======== DATA TO EXAMINE ========

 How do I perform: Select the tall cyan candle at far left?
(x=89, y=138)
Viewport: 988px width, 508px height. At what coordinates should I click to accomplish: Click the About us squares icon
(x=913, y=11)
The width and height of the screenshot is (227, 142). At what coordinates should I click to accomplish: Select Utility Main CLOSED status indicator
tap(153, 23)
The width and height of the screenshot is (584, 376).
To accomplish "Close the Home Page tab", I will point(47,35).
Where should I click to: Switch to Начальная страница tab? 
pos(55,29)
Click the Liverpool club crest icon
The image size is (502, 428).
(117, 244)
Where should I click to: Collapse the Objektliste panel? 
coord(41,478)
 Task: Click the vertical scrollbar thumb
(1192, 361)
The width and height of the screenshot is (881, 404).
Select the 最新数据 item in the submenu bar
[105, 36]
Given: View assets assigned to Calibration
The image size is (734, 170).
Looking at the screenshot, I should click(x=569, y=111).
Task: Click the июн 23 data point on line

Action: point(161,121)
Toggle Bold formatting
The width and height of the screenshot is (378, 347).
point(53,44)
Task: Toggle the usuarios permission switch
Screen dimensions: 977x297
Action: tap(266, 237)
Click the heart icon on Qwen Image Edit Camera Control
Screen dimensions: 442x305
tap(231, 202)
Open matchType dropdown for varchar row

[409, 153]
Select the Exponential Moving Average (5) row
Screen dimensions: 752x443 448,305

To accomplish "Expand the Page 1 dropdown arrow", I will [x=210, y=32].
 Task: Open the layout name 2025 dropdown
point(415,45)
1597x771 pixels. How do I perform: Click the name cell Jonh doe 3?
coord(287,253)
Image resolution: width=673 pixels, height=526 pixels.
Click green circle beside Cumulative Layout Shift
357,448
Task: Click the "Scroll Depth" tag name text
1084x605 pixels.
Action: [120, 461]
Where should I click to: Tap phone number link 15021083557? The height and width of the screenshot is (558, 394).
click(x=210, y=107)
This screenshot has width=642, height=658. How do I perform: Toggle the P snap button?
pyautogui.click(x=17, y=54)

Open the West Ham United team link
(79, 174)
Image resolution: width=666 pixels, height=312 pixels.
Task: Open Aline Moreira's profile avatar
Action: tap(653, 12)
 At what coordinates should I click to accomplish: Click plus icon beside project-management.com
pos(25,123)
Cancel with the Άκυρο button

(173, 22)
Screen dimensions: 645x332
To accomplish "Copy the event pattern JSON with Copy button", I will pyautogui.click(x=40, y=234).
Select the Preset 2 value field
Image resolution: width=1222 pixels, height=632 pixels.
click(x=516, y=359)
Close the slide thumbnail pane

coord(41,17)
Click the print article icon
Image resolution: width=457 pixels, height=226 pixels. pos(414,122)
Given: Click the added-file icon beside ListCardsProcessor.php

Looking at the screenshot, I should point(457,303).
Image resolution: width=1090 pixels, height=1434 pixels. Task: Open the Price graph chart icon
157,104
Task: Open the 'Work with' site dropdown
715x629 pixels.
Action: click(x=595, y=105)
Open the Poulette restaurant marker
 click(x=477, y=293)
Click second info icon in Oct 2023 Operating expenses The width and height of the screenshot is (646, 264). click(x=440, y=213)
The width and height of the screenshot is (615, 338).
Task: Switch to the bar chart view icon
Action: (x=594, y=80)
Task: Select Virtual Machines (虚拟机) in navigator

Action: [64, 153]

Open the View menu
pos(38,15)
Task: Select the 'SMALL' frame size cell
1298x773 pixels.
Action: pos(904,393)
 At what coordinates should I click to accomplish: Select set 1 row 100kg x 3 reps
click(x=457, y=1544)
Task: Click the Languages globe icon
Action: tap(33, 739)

========

▶ TASK INSTRUCTIONS:
Give back, unchanged, every line from the one with "Task: Select Virtual" to the end of the entries above.

▶ ANSWER FOR THIS EXERCISE:
Task: Select Virtual Machines (虚拟机) in navigator

Action: [64, 153]

Open the View menu
pos(38,15)
Task: Select the 'SMALL' frame size cell
1298x773 pixels.
Action: pos(904,393)
 At what coordinates should I click to accomplish: Select set 1 row 100kg x 3 reps
click(x=457, y=1544)
Task: Click the Languages globe icon
Action: tap(33, 739)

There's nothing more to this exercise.